> Somewhat off topic, but I’ll bring it up anyway, it must have been better to have lived in a Gallic or Germanic or Iberian tribe than to have lived as a Roman citizen if they were willing to die than submit.
Peoples conquered by Rome did not become Roman citizens with the rights and privileges associated with that, generally.
In the graded levels of rights in Roman law, depending on whether they were just conquered or had treaty status, they were two or three steps below citizens of Rome.
Good call. I mean "citizen" in the general sense like "person who lives under Rome" but wasn't thinking that "citizen" had a very specific meaning in the Roman context. I edited my answer
The reason these tribes usually resist isn't because the Roman lifestyle is bad, it's because the Romans ran the biggest slaving empire in the world.
Those slaves that does everything in Rome, they get them from waging war.
So strictly-speaking, there is a change that they won't even get to be a "person" if they submit to Rome, they would become a slave. So would their wives and children.

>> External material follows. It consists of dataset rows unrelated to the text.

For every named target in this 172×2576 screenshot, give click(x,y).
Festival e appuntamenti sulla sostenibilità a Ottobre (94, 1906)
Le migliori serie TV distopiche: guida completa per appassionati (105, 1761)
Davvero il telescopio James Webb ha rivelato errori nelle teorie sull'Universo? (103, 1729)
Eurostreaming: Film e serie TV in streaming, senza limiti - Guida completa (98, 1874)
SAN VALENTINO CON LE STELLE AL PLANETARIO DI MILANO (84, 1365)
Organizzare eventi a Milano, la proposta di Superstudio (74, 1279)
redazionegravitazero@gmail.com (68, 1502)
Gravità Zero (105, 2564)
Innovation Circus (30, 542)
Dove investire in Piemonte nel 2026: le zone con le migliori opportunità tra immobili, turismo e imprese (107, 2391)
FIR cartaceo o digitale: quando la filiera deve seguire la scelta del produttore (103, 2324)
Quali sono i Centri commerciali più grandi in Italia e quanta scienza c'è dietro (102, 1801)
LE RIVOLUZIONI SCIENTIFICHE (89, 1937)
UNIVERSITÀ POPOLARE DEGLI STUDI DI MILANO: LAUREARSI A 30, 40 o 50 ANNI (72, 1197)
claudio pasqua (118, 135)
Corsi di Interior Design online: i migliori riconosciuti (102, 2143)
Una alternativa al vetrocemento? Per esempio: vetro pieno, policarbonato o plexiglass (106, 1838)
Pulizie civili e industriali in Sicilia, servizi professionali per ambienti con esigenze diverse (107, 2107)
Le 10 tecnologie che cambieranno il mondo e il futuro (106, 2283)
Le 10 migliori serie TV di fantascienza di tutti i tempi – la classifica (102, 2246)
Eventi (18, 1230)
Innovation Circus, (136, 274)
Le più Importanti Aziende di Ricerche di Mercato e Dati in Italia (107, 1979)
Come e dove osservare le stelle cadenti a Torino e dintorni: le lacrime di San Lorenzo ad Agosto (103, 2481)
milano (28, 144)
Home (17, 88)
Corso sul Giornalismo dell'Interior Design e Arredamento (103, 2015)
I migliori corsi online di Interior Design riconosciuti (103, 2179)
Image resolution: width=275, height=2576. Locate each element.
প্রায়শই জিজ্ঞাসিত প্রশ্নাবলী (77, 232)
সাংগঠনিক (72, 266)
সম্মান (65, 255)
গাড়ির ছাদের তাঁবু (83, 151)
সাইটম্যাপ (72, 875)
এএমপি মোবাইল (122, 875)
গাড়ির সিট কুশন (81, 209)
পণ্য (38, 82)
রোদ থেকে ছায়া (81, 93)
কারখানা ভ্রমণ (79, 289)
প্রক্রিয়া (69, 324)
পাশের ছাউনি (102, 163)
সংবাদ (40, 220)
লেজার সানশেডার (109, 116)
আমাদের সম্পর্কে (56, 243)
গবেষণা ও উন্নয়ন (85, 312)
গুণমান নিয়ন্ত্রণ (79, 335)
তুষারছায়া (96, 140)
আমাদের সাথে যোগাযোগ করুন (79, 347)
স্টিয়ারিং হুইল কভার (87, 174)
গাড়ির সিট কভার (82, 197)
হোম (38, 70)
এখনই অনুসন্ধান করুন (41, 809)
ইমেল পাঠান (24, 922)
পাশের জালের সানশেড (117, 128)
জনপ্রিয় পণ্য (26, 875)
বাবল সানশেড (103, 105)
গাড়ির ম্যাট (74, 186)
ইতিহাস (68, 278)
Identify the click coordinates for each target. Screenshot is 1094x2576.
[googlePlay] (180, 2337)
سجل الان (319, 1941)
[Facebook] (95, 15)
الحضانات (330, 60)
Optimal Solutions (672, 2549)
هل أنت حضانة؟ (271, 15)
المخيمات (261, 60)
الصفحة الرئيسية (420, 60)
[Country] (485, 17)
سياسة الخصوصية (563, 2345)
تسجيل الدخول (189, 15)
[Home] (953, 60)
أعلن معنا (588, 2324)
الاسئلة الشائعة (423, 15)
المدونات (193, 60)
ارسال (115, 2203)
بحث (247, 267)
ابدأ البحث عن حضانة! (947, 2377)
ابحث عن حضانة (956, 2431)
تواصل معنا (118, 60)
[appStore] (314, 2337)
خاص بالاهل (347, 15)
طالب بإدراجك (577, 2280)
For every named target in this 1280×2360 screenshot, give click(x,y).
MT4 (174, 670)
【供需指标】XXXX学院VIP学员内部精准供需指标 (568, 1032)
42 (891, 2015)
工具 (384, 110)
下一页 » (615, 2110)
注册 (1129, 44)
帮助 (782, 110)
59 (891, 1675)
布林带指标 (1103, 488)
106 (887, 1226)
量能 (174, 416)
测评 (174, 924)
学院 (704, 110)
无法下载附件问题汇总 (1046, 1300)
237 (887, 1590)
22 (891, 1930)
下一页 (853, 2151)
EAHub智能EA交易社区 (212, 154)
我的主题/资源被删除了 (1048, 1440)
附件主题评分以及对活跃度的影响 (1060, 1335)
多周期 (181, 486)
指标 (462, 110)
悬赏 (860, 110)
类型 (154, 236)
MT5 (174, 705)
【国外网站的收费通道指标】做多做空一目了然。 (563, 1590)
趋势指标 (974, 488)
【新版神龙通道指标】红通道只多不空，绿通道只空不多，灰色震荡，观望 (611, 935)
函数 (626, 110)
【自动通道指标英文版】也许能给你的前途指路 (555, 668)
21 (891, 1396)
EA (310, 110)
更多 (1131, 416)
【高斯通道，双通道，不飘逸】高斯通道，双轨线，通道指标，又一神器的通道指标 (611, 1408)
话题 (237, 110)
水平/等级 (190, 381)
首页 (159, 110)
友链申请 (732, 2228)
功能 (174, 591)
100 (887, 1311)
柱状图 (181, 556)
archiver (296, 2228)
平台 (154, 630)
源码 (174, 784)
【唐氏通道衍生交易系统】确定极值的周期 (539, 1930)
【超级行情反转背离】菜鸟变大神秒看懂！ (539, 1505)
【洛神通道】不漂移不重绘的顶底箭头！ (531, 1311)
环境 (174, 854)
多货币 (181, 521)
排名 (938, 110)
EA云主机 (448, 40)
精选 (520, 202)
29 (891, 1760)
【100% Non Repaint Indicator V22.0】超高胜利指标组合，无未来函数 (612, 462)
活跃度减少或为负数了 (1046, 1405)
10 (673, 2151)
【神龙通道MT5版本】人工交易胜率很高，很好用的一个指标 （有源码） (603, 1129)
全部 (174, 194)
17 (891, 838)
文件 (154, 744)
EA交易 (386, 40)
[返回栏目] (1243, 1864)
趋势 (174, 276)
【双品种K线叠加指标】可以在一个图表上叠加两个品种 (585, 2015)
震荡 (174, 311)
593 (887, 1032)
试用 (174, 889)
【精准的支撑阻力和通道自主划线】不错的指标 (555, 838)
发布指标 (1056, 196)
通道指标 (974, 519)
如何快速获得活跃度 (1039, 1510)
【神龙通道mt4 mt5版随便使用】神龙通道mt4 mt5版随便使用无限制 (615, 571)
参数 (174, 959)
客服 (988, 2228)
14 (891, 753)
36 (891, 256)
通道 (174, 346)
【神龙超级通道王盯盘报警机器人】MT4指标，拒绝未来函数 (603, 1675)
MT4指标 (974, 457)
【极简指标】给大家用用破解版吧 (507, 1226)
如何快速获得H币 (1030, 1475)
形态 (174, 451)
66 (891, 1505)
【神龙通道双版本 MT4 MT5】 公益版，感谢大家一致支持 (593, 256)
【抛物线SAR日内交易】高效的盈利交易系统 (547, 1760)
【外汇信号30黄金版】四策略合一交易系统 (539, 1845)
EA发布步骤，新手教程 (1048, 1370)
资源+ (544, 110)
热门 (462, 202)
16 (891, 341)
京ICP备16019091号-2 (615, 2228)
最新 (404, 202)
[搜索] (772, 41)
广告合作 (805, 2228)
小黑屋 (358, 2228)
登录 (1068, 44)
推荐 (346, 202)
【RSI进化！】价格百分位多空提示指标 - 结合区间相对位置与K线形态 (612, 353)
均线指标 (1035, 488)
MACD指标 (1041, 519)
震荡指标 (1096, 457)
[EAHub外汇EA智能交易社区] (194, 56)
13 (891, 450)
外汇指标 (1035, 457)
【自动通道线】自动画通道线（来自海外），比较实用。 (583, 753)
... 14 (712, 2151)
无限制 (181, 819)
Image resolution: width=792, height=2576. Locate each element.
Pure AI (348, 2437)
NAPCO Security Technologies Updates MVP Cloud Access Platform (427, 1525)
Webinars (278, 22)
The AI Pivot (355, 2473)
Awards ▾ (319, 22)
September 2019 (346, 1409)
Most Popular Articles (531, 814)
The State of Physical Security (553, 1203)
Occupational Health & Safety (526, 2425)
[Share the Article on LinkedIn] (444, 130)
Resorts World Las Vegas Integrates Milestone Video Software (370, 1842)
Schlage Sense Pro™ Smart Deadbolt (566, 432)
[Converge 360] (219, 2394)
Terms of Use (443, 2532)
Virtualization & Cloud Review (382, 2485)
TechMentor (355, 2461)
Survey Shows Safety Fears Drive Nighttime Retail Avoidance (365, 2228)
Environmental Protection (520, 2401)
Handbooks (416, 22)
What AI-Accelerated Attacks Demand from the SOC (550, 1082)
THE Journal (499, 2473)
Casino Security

If anything, a lot of people want to be Roman citizens after they have tried it. There is a whole war in Italy called the "Social War" over extending formal, normal citizenship to Roman allies.
Peoples conquered by Rome did not become Roman citizens with the rights and privileges associated with that, generally.
In the graded levels of rights in Roman law, depending on whether they were just conquered or had treaty status, they were two or three steps below citizens of Rome.